=== EXERCISE GOAL ===
Go through the data from its first line and retype each line, stopping once the line containing "Open the Main run configuration dropdown" has been retyped.
•••
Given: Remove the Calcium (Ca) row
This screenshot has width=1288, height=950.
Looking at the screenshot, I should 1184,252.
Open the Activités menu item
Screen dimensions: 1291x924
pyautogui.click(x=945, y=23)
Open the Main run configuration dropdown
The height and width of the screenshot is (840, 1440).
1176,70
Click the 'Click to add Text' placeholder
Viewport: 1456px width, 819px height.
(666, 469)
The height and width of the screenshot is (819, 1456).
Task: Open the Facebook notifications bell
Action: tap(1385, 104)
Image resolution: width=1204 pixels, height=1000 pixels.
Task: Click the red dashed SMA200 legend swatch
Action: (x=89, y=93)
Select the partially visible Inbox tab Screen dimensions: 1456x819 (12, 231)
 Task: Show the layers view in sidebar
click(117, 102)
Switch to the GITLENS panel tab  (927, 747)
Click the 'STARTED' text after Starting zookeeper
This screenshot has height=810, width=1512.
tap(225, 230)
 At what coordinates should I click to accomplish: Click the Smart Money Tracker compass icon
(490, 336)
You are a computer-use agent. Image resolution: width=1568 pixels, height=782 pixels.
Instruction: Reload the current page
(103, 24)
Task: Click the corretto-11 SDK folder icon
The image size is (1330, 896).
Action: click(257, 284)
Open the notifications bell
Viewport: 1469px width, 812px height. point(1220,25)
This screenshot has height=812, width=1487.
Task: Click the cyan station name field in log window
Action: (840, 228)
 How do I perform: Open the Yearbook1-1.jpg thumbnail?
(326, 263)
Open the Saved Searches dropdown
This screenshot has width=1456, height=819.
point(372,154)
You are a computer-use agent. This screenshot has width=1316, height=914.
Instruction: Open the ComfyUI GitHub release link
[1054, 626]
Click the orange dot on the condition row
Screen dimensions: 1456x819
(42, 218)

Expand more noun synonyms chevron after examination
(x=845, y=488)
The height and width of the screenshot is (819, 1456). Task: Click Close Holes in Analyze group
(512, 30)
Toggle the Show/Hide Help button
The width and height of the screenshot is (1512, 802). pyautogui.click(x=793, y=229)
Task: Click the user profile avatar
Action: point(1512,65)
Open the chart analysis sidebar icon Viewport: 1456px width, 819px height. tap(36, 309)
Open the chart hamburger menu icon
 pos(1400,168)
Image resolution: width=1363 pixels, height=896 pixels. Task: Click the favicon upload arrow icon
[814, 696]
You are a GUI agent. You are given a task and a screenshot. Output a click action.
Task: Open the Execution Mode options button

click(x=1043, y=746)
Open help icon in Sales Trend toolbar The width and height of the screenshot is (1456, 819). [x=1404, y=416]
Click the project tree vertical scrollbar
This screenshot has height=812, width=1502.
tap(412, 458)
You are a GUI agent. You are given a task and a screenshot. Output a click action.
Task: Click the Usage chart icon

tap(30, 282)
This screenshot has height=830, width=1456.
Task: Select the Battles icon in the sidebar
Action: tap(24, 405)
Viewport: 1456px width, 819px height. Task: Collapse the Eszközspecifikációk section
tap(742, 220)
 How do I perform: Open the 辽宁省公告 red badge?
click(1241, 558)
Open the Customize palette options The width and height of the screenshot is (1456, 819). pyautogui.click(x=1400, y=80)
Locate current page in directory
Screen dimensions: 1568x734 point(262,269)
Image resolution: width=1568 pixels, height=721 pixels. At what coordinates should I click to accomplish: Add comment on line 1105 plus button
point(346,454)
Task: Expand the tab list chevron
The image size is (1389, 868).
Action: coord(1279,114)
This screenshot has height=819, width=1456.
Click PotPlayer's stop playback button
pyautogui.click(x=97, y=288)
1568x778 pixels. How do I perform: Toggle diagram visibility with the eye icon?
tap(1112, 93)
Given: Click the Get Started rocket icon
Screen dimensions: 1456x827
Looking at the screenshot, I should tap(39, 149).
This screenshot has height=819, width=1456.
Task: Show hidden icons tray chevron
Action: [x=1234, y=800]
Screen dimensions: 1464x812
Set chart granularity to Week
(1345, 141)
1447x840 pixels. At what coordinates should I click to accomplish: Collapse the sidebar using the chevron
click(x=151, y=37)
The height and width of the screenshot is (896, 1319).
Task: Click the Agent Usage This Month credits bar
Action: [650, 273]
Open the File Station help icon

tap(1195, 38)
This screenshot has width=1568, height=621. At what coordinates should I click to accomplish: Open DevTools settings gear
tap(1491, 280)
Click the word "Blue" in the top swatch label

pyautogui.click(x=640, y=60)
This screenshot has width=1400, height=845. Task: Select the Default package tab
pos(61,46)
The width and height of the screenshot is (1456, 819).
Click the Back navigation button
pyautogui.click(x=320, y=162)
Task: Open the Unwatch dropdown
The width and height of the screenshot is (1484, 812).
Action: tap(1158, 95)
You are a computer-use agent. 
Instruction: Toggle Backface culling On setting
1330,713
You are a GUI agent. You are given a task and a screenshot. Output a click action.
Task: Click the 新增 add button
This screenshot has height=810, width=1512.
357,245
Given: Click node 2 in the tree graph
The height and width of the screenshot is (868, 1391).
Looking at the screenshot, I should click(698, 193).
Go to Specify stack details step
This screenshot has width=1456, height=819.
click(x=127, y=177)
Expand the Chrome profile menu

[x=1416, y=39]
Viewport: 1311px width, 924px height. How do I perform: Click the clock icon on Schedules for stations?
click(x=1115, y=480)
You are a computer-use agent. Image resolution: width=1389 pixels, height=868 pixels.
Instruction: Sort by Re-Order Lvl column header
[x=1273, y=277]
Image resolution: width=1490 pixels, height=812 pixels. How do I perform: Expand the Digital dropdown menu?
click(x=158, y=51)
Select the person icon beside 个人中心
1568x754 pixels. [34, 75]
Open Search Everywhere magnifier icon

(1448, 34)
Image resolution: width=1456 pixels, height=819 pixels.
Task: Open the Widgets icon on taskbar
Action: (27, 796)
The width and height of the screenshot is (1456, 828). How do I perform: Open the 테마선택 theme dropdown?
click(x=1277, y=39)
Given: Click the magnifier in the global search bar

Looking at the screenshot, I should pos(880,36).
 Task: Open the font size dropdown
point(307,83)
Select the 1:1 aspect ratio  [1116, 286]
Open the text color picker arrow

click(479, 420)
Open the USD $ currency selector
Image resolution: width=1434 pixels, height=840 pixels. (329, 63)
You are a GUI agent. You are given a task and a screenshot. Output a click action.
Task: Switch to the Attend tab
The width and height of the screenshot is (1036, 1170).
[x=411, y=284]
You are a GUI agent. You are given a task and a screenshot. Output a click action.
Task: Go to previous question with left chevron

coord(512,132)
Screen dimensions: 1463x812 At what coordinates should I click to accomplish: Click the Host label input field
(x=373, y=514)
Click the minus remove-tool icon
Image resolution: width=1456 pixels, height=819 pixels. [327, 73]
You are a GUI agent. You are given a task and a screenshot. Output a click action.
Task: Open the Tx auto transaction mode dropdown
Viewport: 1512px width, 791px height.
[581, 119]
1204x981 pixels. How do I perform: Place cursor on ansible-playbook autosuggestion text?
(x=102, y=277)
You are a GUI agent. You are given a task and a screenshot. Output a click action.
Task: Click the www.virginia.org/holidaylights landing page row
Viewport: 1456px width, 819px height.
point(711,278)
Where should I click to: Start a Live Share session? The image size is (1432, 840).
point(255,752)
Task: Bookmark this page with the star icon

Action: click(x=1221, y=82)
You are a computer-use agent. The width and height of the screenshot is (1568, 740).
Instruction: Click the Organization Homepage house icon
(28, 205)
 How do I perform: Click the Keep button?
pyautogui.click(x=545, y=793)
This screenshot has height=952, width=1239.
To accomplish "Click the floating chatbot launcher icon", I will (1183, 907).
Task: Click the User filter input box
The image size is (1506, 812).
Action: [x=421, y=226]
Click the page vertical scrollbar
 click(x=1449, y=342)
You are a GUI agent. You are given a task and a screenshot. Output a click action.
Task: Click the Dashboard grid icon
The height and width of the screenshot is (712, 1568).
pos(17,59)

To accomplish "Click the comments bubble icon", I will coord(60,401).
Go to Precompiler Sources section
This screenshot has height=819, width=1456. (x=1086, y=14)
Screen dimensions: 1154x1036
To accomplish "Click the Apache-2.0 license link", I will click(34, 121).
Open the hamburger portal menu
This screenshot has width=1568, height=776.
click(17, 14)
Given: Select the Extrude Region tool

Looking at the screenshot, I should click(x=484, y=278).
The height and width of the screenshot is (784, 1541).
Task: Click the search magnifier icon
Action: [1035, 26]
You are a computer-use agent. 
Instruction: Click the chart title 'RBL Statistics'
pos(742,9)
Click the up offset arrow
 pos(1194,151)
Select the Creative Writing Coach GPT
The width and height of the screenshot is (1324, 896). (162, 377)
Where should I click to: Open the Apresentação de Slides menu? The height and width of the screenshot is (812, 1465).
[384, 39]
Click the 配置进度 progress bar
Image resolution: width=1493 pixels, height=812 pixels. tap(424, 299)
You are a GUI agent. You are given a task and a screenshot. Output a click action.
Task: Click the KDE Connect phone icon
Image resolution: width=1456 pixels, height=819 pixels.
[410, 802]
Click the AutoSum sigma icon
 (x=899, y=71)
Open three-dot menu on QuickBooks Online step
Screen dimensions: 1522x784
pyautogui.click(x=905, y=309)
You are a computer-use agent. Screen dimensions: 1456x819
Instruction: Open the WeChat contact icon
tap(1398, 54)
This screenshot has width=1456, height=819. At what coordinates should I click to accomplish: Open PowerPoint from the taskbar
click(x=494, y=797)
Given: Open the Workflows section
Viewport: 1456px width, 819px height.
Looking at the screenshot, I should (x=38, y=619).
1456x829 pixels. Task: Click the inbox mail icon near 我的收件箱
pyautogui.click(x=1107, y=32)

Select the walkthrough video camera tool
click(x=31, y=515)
•••
=== ANSWER SECTION ===
Given: Remove the Calcium (Ca) row
This screenshot has width=1288, height=950.
Looking at the screenshot, I should 1184,252.
Open the Activités menu item
Screen dimensions: 1291x924
pyautogui.click(x=945, y=23)
Open the Main run configuration dropdown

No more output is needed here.